Mark scrambles up into the cluttered loft space to try to persuade her to come down. They talk – they always talk, they are each other’s best friends. They dance to a favourite scratchy old 60s vinyl record. She tries on a daffodil yellow dress with a tiny waist (“it was 24 inches” she tells the slightly sceptical Mark) and swirls the circular skirt as she dances. Suddenly she is 30 years younger, and Mark is still over the horizon.

But there is someone else in the attic – tall, handsome, with the hint of an attractive eastern European accent. Mark can’t see Craze (Dave King) but when a love letter from all those years ago is taken from his fingers and wafted around the room, he begins to doubt his own eyes, just as he is worrying about his mother’s sanity.

Has Craze come to take his adored mother away on his big day? And where is his father in all this?

At one level,  A Passionate Woman is a very funny play with a touch of magic realism; at a slightly deeper level it is about the difficulties and failures of communication between people who share their lives but not their inner feelings; and at an even deeper level, it is the story of a woman who has lived the life that the world, the neighbours and the men around her have expected, a life of duty to her (undemonstrative, dull) husband, focusing all her love and energy on her only child.

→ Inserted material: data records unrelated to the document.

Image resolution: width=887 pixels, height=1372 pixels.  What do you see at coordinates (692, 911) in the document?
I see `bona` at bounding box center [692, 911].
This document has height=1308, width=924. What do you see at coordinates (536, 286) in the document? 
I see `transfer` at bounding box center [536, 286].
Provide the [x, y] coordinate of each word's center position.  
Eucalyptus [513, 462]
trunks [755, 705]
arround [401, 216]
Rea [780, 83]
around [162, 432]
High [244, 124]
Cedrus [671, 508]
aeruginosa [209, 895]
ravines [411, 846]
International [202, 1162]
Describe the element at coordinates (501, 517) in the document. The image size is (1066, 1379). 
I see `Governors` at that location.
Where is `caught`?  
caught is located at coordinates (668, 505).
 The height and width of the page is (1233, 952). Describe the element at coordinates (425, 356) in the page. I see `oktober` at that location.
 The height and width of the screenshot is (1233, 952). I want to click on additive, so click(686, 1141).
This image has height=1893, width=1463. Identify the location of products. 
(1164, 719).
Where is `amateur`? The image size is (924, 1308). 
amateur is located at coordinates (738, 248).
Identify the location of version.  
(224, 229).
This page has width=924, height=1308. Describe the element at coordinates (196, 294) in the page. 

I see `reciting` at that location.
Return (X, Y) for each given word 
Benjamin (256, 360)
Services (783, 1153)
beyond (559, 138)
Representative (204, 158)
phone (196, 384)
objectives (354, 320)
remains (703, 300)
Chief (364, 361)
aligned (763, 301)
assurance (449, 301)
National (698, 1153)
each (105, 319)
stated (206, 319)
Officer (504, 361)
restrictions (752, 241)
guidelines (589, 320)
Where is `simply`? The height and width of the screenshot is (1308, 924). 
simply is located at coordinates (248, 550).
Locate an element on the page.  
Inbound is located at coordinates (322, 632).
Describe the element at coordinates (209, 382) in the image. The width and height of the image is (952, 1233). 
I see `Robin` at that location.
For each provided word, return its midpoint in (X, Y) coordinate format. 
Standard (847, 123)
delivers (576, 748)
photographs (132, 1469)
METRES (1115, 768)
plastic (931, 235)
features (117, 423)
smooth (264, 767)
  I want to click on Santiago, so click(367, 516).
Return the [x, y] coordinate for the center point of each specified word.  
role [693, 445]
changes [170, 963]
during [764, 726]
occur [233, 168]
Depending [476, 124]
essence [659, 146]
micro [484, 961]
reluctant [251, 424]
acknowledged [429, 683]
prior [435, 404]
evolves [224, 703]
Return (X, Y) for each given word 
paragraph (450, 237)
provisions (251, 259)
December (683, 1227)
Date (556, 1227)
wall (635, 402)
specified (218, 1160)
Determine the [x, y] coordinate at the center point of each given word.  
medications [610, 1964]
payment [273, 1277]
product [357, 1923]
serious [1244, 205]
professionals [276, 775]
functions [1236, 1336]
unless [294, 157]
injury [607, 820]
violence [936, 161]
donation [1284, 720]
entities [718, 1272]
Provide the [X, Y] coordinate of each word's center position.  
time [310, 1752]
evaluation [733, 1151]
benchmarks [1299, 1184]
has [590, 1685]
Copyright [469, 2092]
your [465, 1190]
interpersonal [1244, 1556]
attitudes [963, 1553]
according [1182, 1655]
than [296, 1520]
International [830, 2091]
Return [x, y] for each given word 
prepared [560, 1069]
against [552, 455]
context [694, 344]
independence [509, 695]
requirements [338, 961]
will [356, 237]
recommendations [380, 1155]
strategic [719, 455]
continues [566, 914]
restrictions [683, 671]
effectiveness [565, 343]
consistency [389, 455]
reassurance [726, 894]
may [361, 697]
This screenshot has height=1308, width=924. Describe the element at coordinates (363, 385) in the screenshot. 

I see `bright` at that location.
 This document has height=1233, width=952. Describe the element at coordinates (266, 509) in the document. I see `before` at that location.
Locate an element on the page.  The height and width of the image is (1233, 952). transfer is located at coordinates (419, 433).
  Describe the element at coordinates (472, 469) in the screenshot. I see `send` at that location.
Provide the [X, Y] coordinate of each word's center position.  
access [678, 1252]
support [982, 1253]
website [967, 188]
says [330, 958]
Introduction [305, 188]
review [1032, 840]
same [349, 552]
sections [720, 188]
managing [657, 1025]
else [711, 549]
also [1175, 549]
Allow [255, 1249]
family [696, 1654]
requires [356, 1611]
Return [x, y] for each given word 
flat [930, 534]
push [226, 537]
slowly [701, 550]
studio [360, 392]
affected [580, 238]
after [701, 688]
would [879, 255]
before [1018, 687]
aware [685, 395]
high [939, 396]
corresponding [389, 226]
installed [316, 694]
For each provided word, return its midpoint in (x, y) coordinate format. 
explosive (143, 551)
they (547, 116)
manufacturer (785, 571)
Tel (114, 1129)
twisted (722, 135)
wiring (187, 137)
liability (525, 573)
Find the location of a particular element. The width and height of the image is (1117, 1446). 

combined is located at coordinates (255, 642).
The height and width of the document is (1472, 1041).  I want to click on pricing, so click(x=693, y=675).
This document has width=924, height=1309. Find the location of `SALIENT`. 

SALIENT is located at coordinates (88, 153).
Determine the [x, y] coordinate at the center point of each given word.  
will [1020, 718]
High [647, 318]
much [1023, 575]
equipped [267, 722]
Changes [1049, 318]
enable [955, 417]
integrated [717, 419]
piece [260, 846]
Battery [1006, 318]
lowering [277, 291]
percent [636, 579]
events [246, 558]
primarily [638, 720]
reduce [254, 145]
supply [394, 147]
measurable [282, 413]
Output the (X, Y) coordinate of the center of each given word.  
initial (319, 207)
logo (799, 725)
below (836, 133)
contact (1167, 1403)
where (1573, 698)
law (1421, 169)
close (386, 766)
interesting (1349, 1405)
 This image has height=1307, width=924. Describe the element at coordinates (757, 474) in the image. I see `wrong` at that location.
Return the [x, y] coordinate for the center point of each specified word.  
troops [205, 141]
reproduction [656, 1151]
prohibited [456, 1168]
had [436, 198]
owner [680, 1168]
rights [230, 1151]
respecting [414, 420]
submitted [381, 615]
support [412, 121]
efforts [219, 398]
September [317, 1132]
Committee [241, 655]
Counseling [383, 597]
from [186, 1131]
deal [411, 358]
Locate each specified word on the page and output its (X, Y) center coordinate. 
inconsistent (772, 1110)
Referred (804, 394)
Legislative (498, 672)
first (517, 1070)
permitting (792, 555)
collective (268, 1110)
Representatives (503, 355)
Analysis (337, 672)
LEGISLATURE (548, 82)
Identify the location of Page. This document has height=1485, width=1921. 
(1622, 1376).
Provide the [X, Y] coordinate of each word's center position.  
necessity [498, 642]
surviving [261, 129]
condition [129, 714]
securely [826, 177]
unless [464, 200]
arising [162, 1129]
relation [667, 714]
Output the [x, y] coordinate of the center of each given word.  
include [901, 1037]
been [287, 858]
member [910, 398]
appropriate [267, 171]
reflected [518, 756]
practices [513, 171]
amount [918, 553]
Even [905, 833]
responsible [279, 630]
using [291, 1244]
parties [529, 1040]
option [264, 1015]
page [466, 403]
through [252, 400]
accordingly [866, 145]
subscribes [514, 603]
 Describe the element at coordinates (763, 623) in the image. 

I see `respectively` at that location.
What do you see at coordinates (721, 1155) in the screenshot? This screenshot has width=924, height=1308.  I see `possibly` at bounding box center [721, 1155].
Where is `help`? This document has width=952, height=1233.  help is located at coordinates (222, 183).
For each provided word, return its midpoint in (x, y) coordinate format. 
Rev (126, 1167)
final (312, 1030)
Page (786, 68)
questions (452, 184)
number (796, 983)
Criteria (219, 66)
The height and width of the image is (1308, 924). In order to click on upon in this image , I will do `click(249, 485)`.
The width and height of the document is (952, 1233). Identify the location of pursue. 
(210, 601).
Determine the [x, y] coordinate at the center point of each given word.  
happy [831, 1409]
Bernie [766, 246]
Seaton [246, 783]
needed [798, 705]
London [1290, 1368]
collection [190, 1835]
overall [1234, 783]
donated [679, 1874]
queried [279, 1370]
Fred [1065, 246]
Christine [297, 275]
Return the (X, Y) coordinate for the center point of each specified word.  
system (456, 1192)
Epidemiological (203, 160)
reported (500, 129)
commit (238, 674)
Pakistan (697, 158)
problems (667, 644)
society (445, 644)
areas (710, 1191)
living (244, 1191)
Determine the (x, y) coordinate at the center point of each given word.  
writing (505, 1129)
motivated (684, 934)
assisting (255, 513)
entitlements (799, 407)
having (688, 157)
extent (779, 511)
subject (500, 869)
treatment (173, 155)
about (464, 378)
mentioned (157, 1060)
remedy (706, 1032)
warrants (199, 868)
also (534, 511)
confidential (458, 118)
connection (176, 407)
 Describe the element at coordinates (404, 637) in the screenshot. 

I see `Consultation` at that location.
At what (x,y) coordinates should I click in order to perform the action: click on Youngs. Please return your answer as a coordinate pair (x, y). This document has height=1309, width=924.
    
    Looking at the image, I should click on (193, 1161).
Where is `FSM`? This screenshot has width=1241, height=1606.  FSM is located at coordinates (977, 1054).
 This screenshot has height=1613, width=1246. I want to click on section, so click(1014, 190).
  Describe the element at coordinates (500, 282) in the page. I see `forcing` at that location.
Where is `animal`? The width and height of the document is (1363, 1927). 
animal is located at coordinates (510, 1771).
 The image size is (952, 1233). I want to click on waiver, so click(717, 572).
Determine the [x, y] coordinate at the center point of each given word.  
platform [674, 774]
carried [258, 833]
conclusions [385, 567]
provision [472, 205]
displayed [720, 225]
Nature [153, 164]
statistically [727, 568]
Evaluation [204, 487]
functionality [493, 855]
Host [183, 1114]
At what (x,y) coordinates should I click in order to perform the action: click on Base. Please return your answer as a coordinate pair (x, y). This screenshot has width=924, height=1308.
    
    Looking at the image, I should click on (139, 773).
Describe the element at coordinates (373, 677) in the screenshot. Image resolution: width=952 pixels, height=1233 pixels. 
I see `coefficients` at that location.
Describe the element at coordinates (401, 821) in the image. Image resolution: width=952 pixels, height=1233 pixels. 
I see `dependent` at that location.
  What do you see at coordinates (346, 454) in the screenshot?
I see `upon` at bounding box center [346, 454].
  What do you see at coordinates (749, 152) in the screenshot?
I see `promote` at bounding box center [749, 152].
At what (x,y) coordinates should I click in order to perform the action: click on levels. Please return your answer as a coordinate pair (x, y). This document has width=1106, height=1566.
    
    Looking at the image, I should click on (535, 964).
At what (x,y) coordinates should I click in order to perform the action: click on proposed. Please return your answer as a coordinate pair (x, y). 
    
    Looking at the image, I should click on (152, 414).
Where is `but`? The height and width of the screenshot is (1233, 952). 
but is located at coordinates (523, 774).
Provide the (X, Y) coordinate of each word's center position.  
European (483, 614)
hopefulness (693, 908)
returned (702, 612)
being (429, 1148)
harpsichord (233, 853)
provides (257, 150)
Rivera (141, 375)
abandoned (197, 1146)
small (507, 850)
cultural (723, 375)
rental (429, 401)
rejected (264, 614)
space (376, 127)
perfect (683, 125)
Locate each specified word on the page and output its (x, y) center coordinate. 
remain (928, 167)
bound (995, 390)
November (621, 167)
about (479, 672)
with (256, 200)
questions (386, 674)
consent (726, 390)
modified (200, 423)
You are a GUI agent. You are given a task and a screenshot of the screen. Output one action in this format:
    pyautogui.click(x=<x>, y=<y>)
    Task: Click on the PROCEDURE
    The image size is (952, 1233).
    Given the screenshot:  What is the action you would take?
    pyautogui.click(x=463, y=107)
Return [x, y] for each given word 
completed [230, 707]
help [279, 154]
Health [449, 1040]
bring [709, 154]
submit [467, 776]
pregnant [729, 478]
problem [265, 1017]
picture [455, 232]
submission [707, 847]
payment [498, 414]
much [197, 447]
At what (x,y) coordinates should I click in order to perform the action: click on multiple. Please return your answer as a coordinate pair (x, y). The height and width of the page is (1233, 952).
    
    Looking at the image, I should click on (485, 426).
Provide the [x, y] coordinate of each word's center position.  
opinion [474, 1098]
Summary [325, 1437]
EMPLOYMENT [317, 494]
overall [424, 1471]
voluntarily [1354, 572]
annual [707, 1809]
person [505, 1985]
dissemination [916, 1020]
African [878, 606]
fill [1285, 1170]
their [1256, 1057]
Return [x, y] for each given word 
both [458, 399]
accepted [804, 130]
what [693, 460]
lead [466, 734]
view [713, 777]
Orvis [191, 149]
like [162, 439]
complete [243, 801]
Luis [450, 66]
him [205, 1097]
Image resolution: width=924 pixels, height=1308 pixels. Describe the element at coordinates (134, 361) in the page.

And what of Craze? Has she called him back because he was the love of her life? And what does he want?

Gradually the audience realises that what they are watching is Betty’s internal life taking physical shape and we are drawn into an understanding of the conflicts stirred up in a woman who is about to lose the only person whom she loves unconditionally, a woman who understands that she needs to listen to her own heart.

Rachel Butcher’s performance is a tour-de-force of suppressed anger, frustration and passion. She rolls back the years as she twirls in her yellow dress and we see the woman she was and the woman she might have been. For anyone who has watched someone (perhaps it was their mother) stepping out from the shell of ordinary life, sloughing off the carapace of convention in a suffocating marriage, it’s an exhilarating and moving performance.

Beryl Snadden’s direction keeps the pace up in this often farcical story, helped by convincing performances by the three men, a great set by the always clever Swan backstage team and Rachel Butcher, who dominates the action even when she is sitting, silent and unseen.

A memorable evening with a passionate woman.